- Loads the X_train.txt and X_test.txt files and merges them into one table
- Adds column names to the table from the features.txt files
- Loads the subject_train.txt and subject_test.txt files and merges them into one table
- Loads the y_train.txt and y_test.txt files, merges them into one table, and adds the value descriptors from activity_labels.txt as a new column
- Merges the subject, X and y data tables into one table
- Cleans the data set by pivoting columns into rows
- Cleans the data set by separating descriptive data into new columns
- Cleans the data set by removing unwanted parentheses
- Cleans the data set by grouping the numeric values by the other columns
- Cleans the data set by producing an average of the numeric values
- Cleans the data set by separating the mean and std values into their own columns
- Outputting the end data file
This data is a summarization of data obtained from http://archive.ics.uci.edu/ml/datasets/Human+Activity+Recognition+Using+Smartphones.

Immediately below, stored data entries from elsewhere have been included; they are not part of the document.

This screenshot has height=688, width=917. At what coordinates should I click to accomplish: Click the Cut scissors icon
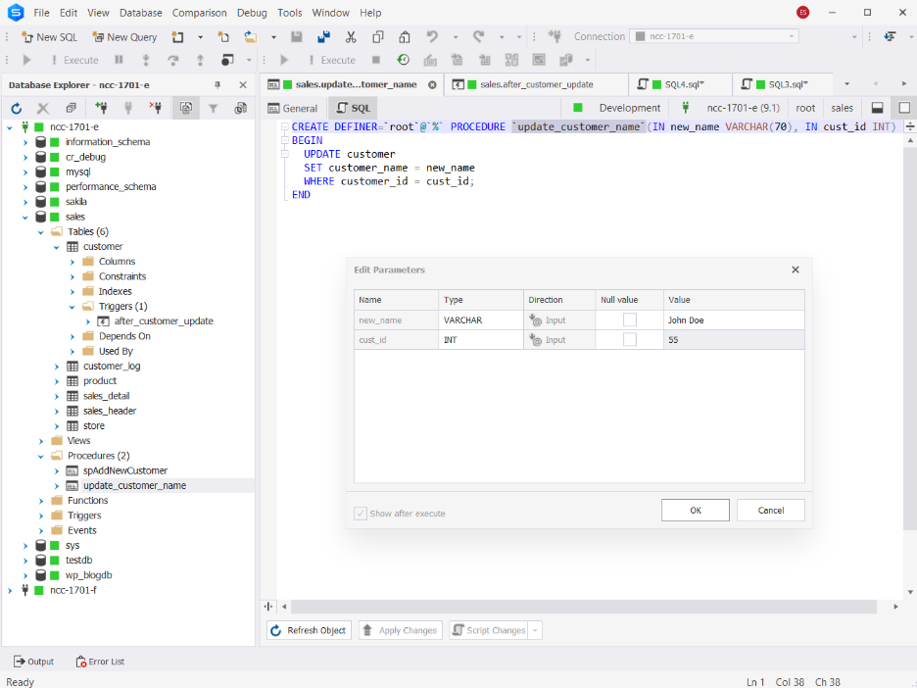coord(351,37)
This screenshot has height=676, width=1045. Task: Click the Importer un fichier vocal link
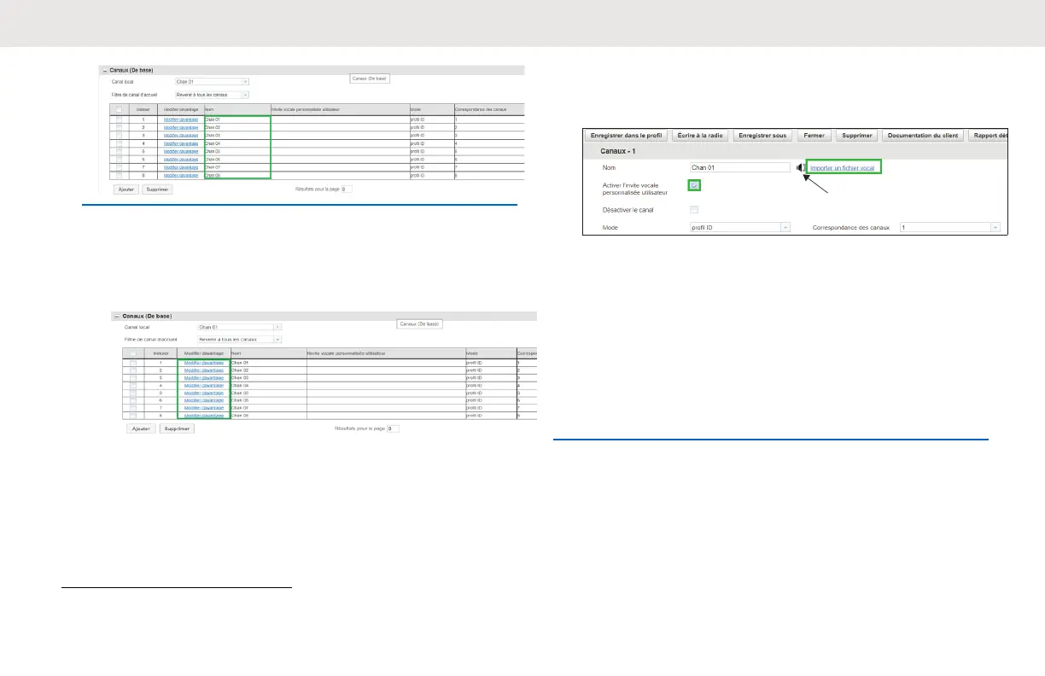(x=844, y=168)
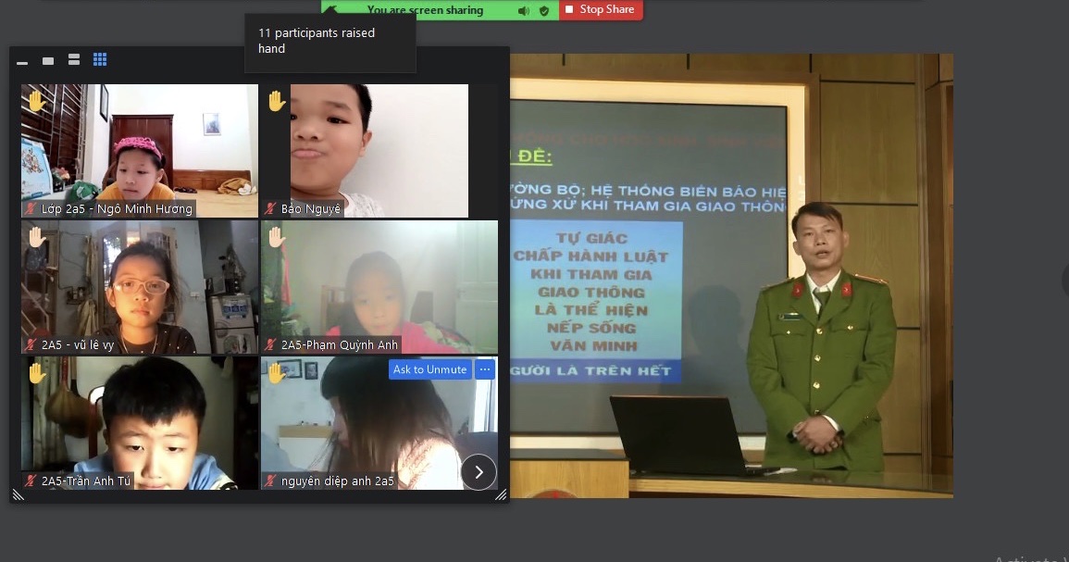Image resolution: width=1069 pixels, height=562 pixels.
Task: Click muted mic icon for Trần Anh Tú
Action: point(31,481)
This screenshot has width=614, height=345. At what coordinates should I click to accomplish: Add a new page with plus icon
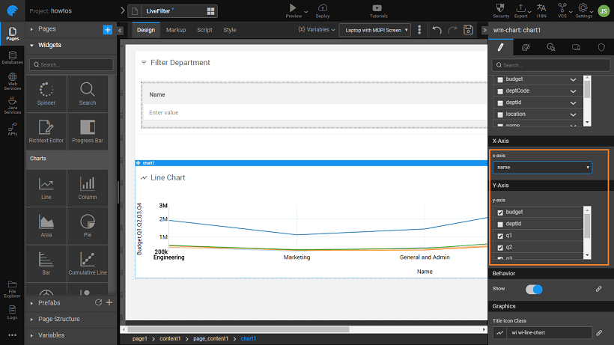pyautogui.click(x=107, y=29)
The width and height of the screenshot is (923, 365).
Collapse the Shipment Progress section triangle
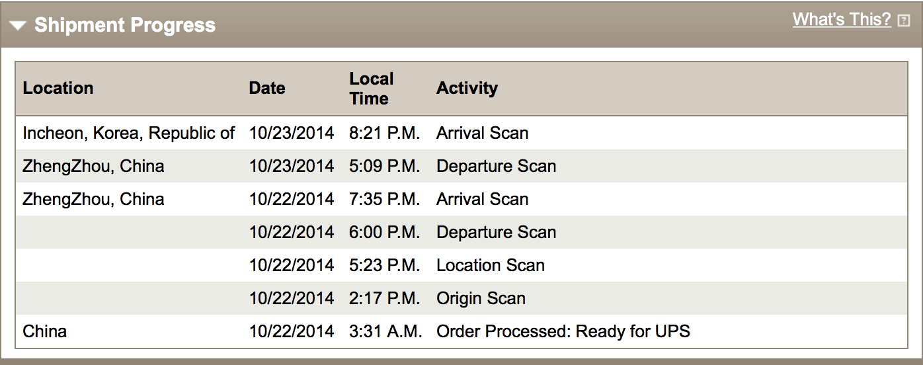pyautogui.click(x=18, y=26)
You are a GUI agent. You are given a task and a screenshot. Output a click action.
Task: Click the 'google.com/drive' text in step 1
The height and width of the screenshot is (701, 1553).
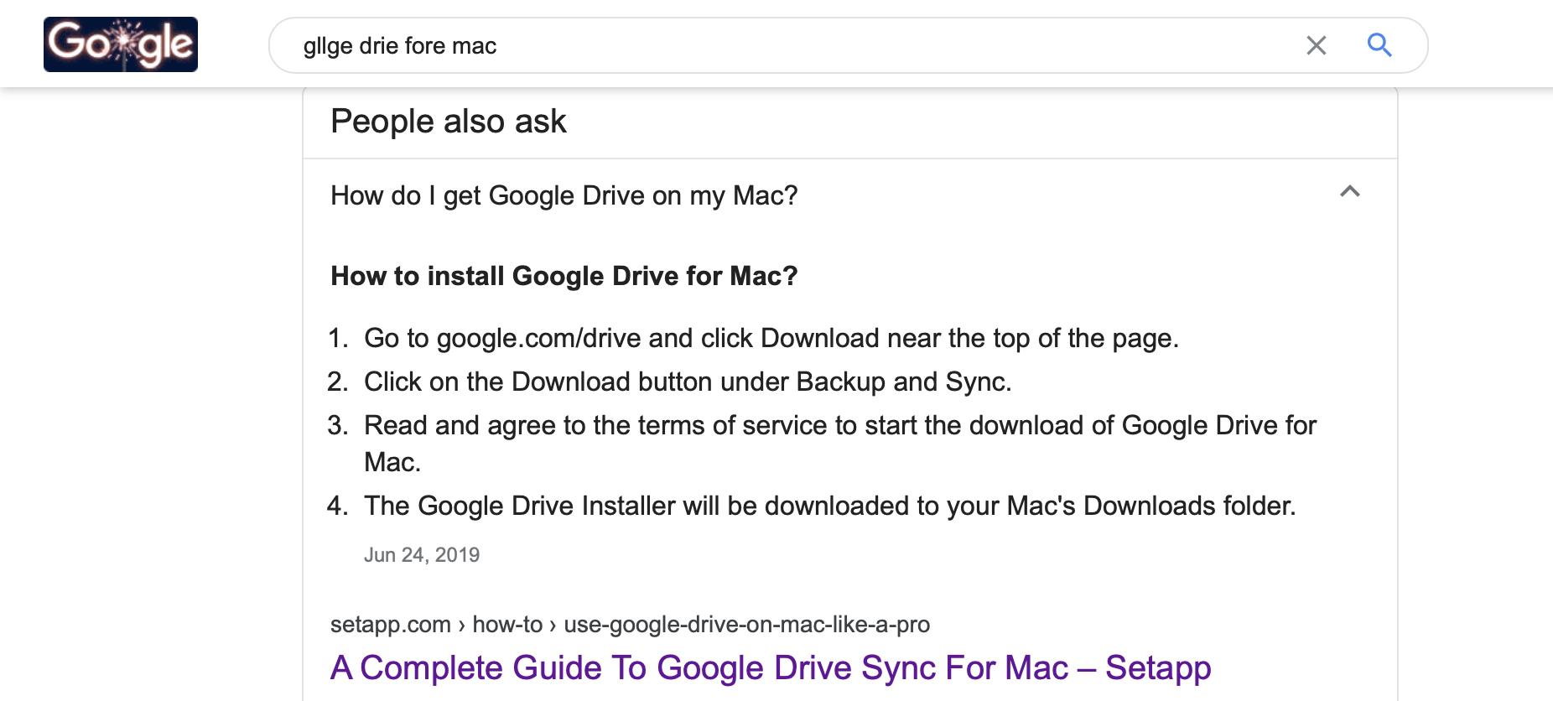(538, 338)
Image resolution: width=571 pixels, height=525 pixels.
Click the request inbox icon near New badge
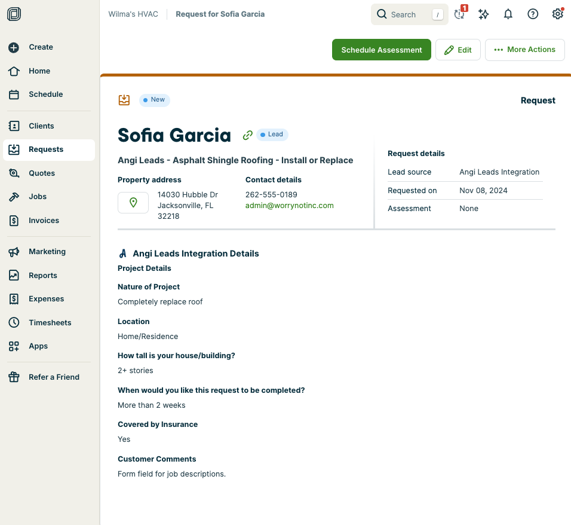124,100
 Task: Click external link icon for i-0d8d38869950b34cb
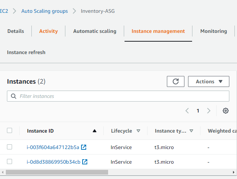[x=85, y=161]
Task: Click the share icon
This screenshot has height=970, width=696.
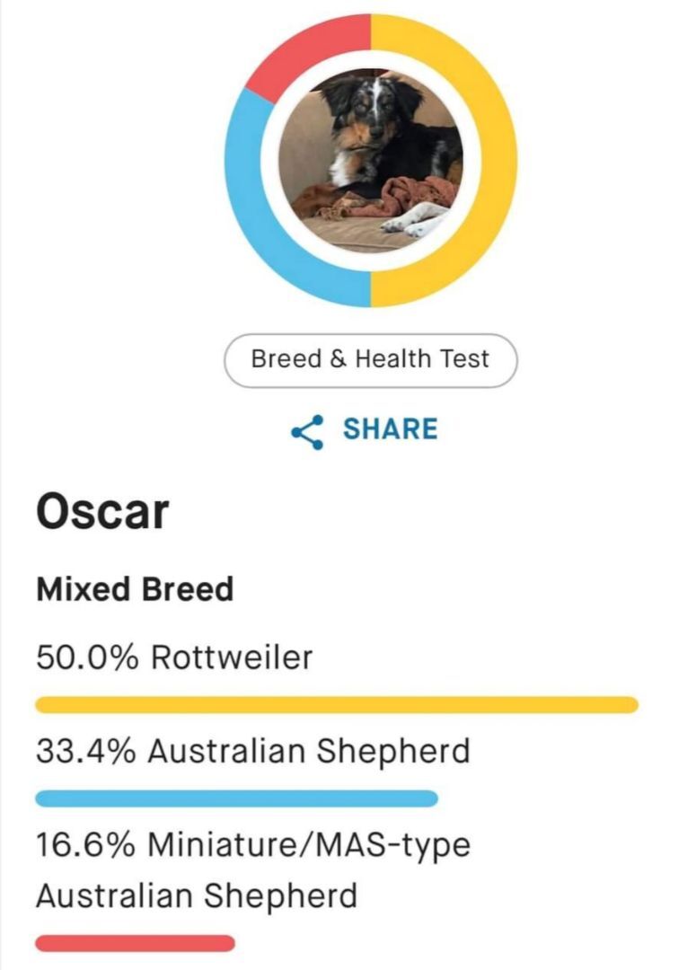Action: point(307,431)
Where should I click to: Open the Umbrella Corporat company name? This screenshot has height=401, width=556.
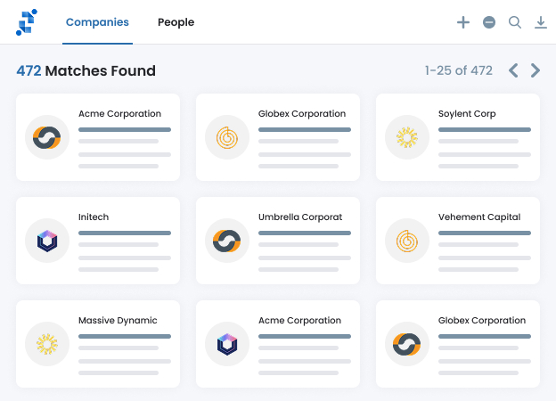(299, 217)
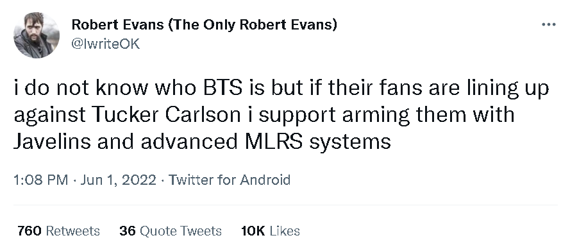Open Robert Evans' profile avatar photo
This screenshot has height=240, width=570.
(37, 35)
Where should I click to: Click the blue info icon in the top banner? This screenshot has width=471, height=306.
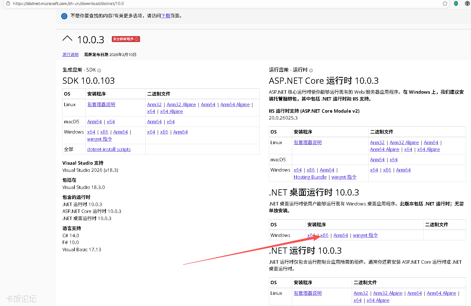point(64,16)
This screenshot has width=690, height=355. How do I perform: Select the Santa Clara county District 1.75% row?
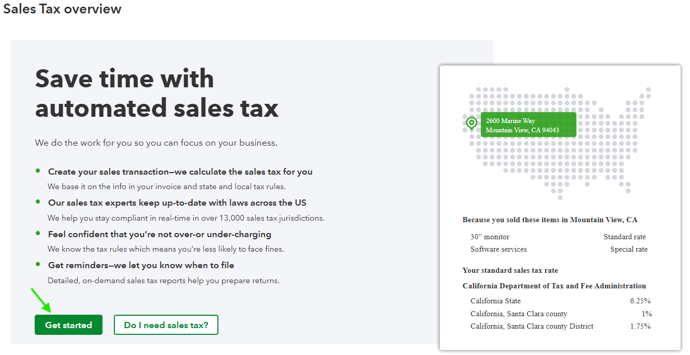tap(560, 326)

The data was originally broken into files that separated the subject, activity, and measurement data, which this effort attempts to recombine them and merge the train and test data sets together
Only the mean and standard deviation data were extacted for each measurement feature to obtain an average of the mean and standard deviation per subject and feature.
Because each feature contained several bits of information concatenated together, these elements were separated into columns.
- subject: the number of the participant in the study
- activity: the action being performed by the participant at the time of measurement
- variable: the feature that was being measured by sensors in the positioning device
- axis: the axis whereon positional change was recorded. Some variables did not contain an axis and are thus listed as .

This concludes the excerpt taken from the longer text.